Work task |
Go through each line of the entries below and tally those containing the string "agent"; give only the total.

Provided data |
Segment Open

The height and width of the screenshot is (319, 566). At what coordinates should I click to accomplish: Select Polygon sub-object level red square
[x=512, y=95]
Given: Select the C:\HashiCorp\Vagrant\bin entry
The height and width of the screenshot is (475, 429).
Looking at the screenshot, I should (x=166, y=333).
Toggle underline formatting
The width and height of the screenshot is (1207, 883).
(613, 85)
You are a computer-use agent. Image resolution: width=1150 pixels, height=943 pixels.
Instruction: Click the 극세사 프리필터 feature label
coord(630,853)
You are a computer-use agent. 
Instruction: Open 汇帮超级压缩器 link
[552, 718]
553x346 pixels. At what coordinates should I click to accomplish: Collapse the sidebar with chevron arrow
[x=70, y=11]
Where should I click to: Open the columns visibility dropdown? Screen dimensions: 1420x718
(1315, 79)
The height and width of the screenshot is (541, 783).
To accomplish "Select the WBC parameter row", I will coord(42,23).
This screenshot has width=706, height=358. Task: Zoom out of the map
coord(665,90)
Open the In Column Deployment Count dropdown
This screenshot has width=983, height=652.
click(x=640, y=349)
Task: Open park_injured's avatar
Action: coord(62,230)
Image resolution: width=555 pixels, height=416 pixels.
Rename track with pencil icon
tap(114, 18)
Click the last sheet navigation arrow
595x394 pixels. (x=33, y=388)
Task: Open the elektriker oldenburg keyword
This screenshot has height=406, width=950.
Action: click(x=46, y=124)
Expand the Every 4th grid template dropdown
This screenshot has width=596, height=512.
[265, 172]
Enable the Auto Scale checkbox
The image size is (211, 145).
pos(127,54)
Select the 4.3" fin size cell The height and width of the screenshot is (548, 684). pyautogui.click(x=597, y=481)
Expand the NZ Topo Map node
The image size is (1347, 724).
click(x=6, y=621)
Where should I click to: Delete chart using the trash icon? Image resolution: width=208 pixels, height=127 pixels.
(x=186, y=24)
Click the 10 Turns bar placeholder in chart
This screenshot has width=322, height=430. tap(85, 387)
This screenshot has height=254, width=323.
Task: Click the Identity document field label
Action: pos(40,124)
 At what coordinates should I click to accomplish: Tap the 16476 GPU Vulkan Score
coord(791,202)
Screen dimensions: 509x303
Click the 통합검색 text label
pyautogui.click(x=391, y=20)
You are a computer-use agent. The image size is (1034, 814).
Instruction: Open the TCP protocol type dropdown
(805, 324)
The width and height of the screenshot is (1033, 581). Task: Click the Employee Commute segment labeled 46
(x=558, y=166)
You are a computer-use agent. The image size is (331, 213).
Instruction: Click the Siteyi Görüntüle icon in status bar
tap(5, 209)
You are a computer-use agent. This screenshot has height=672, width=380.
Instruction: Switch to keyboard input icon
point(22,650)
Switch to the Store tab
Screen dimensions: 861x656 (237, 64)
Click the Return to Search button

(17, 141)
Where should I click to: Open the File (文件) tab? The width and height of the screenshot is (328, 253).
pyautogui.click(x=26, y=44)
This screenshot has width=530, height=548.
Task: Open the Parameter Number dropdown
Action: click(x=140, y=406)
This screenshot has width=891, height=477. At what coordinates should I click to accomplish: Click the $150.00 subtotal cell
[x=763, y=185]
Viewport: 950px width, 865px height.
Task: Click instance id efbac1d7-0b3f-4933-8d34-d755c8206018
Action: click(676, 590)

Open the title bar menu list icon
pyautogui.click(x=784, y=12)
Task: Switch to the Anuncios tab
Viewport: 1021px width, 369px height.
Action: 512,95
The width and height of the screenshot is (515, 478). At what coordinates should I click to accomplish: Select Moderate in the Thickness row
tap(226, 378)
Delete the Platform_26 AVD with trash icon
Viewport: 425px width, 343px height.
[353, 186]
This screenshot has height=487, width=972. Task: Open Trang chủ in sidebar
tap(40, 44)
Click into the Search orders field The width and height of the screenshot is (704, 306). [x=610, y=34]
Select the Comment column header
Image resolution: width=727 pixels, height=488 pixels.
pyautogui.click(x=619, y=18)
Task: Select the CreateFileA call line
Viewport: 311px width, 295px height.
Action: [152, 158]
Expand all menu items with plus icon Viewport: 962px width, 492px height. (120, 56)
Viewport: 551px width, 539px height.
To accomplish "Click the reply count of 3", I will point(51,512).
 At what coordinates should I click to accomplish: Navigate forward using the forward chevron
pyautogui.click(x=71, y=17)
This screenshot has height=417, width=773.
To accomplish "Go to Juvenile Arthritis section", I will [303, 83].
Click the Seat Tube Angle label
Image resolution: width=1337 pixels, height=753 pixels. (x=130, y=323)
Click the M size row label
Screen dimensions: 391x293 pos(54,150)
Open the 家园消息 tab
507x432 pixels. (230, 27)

Segment Closed

Problem solution |
5